仲原 あずま「Door to door」

 

 昼から大雨が降っていた。朝、部屋の扉を開けたときは、薄曇りかなぁって感じだったんだけど、帰って来る頃にはジーパンの膝まで濡れるぐらいの土砂降りになっていた。空も地面も暗い色に染まって、さかさまになっても分からないぐらい。電車の音も、雨の音と同化している。
 ホームに立っただけで、そこそこ濡れたパーカーから雨をはたき落としながら、駅の階段を降りる。「俺のうち駅近くだから!」なんて、心が広い振りをするんじゃなかった。傘かえせ天然美少女。もしくはお前の家に帰らせろ。相々傘にはここ数年縁がない。ディスプレイの中に旅立つべきかもしれない。勤務先は、二次元からは程遠い、電車で十五分の本屋。

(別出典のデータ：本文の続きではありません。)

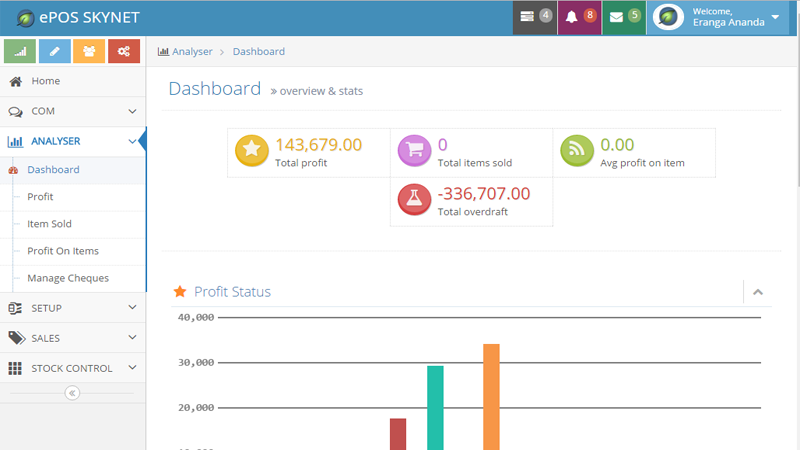Open the bell notifications with badge 8
800x450 pixels.
(579, 17)
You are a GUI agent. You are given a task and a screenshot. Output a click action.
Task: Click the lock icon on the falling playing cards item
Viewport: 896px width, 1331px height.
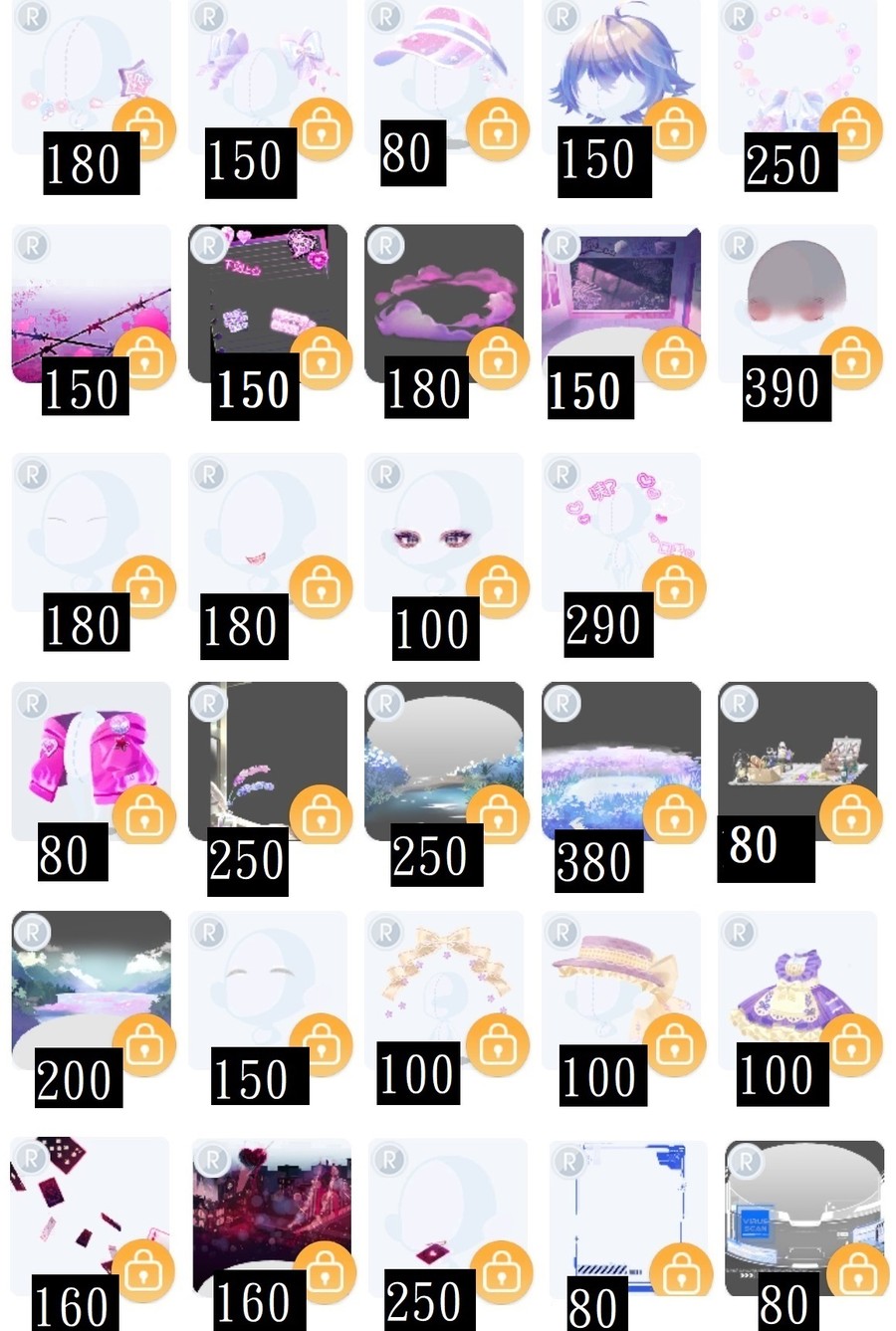pyautogui.click(x=144, y=1273)
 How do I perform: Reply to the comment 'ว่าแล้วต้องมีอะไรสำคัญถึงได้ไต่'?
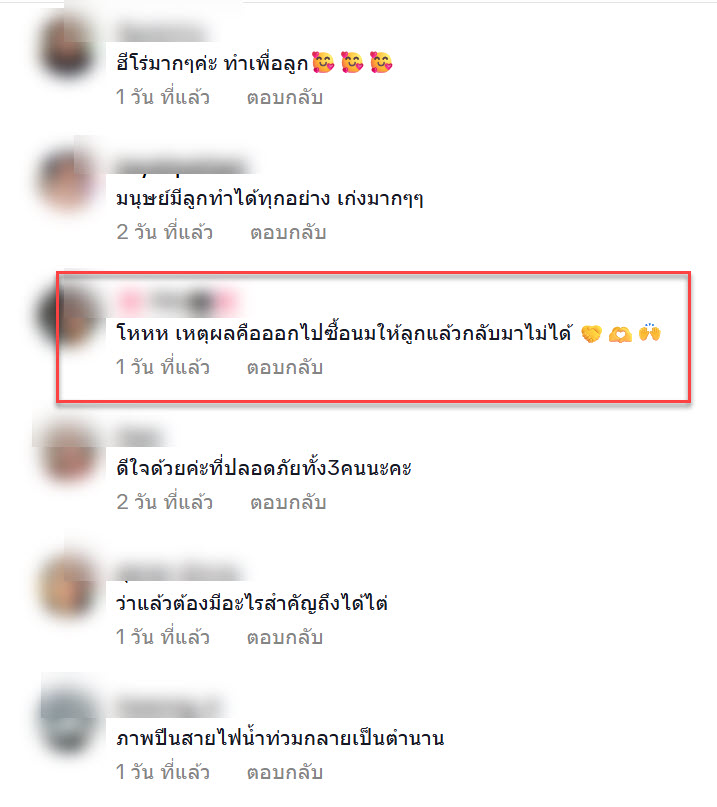coord(285,637)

 傘買った方がいいだろうか。それより、雨の中を走って帰った方が良いかもしれない。コンビニで四百円の傘を買うと、明日の食費に差し障るし。本屋は薄給かつ激務なのだ。だけど、風邪を引いて帰るのも嫌だ。明日は月曜日で、週刊誌がたくさん入ってくる。早朝から、少年の心をたぎらせる紙束を運ぶお仕事が待っている。
 ……思い出したら、帰りたくなくなってきた。
 駅のコンコースにも、雨が吹き込んでいる。建物の下から空を見上げると、顔に雨粒がこれでもかとぶつかってくる。冷たかった。冬にこんな大粒の雨が降るなんて、珍しいんじゃないかな。バスが駅前の停留所から出発していく。閑散とした駅に、ばしゃばしゃと止めどない雨の音が響く。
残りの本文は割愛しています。